The land in the northeastern corner of Washington County on the Pennsylvania border that was to become Fort Ritchie was first the home of an ice company.
Thaddeus Allen Wastler figured that a frozen man-made lake could be a profitable source for ice if it was near southern ice markets, according to a 1983 story in The Herald Mail. Construction began in 1901 on Lower Lake Royer.
As it turned out, a rail siding built to carry the ice to its markets for use in iceboxes was too close to the lake and cinders from trains blew onto the ice. Rather than move the siding, Wastler built a second lake, Upper Lake Royer.
Electrical refrigeration led to the downfall of Wastler's ice company but freed up the land for use as a military base.
A committee in charge of choosing a site for a Maryland National Guard training facility selected the property in the 1920s.
In 1926, the State of Maryland purchased 580 acres of land for $60,000 and began developing a brigade training area for the Maryland National Guard.
The area was named Camp Ritchie, in honor of the then-governor of Maryland, Albert C. Ritchie.
"In the mid-1920s, Capt. (Robert) Barrick of the National Guard was tasked with creating the camp facilities and buildings," said Bill Hofmann, the senior property and environmental services manager of Fort Ritchie Corporate Office Properties Trust (COPT), the company that is developing the property.
In 1932, public works projects, like others around the country that provided jobs during the Depression years, were undertaken at the fort. The two main entrance gates and another regimental area were completed during that period, The Herald-Mail reported in 1983.
In 1942, the federal government ordered that the camp be turned into a War Department Military Intelligence Training Center.
The book "Maryland in World War II" describes Ritchie's mission then as "the training of interrogator, interpreter, translator, order of battle, photo interpreter and counter-intellegence teams."
An estimated 20,000 intelligence troops were housed and trained at the campsite over a four-year period during World War II.
Among the structures built to help in the training effort was a mock German village. The newspaper said the village did not survive, probably because it was built of burlap and plywood.
The Ritchie Boys
Rudolf "Rudy" Michaels, 91, was among those who trained at Camp Ritchie during that period.

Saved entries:
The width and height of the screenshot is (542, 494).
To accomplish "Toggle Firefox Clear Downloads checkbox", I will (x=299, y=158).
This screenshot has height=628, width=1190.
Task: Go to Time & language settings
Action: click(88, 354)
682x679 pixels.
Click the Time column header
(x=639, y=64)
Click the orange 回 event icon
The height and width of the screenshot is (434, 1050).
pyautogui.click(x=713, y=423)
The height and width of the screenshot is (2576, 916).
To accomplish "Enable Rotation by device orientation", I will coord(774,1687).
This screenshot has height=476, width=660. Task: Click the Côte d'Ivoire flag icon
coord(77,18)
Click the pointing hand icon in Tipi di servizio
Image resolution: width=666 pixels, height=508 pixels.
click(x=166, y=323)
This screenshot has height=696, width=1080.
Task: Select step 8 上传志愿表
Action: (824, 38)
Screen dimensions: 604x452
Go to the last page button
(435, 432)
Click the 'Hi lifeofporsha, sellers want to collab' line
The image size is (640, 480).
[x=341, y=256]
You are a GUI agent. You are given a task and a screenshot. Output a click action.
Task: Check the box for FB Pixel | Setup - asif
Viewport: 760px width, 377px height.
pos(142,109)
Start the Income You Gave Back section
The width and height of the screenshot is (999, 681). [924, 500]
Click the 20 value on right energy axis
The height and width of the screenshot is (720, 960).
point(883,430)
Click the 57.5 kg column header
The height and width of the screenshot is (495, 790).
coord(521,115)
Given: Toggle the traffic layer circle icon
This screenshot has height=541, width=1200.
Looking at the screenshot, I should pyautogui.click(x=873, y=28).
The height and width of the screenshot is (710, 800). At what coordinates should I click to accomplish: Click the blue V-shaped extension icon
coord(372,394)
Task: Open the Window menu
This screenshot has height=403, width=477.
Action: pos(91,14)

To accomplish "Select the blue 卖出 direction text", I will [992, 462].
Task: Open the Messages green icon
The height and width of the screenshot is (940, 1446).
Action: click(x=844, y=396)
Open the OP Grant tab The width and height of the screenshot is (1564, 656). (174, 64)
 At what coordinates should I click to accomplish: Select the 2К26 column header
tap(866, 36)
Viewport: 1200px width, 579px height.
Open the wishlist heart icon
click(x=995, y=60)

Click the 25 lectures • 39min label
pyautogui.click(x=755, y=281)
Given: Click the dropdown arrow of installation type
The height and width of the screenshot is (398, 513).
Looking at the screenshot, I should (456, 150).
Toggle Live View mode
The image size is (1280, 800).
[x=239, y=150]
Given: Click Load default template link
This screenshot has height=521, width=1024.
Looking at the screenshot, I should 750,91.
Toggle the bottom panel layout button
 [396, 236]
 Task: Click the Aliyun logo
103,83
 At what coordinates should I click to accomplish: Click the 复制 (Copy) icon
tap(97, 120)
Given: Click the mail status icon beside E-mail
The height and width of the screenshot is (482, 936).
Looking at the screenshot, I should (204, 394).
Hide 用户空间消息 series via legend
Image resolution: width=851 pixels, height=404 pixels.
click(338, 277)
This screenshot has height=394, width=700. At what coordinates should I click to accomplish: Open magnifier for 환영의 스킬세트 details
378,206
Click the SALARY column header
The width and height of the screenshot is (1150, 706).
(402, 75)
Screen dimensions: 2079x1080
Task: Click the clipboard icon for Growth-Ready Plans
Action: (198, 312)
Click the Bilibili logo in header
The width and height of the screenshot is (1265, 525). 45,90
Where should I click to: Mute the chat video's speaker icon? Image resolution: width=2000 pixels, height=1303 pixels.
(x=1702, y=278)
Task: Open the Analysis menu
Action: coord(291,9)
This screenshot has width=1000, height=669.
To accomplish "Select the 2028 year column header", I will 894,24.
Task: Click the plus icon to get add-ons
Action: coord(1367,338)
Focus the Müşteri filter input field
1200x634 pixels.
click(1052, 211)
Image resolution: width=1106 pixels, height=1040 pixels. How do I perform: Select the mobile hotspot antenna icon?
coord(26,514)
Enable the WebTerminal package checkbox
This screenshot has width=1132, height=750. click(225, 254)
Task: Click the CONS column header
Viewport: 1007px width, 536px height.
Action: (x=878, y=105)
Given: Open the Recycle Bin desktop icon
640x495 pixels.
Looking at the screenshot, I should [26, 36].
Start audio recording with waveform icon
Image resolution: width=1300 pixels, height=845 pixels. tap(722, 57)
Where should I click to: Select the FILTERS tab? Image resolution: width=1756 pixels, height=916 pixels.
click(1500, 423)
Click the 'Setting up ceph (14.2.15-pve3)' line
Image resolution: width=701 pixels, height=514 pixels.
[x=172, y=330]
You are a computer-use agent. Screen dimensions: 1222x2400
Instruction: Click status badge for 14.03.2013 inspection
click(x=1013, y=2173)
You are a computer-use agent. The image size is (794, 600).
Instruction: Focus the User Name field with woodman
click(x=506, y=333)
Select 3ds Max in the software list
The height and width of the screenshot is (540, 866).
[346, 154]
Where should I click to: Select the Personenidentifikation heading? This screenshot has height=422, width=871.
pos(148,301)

▶ [WORK INSTRUCTION A]:
Answer these questions from the Fort Ritchie history:
(i) Rather than move the rail siding, what did Wastler do when train cinders blew onto the ice?
(ii) How much did the State of Maryland pay for 580 acres of land in 1926?
(iii) What materials was the mock German village built of?
▶ [WORK INSTRUCTION B]: Write the next part of the Fort Ritchie history, picking up after its last sentence.

▶ [ANSWER SECTION A]:
(i) He built a second lake, Upper Lake Royer.
(ii) $60,000.
(iii) Burlap and plywood.

▶ [ANSWER SECTION B]:
"The training was the most intensive training ever," he said.
Michaels was trained to be a German prisoner-of-war interrogator.
"No day was like any other day," Michaels said in a recent phone interview from his home in Sacramento, Calif. "We did field exercises and trained very little in hand-to-hand combat."
Michaels and many of the troops stationed at Camp Ritchie were young Jewish refugees who escaped Nazi Germany and fled to the United States. This group became known as The Ritchie Boys, who were the basis of a documentary film of the same name.
In 2004, Christian Bauer filmed "The Ritchie Boys," an Oscar-nominated documentary about the life of the Jewish soldiers who fled Nazi Germany. The film outlines their experiences at Camp Ritchie.
"The term 'Ritchie Boys' was the name we gave ourselves and each other," Michaels said.
After The Ritchie Boys completed their training, they returned to Europe as American soldiers trained to fight Hitler's army.
Michaels said the fight against their native country was emotional for some, but not for him.
"I had no qualms," Michaels said. "I never felt any loyalty toward Germany after being forced to flee. I was happy to be an American soldier. I felt great, vengeance is mine."
Supporting Site R
From the mid-1940s to around 1948, the post once again was used as a training station for the Maryland National Guard.
During that period, a hospital built during the fort's days as a military training camp was used as the State Chronic Disease Hospital, the newspaper reported.
Then, "around 1948, the Army bought back the property," Hofmann said.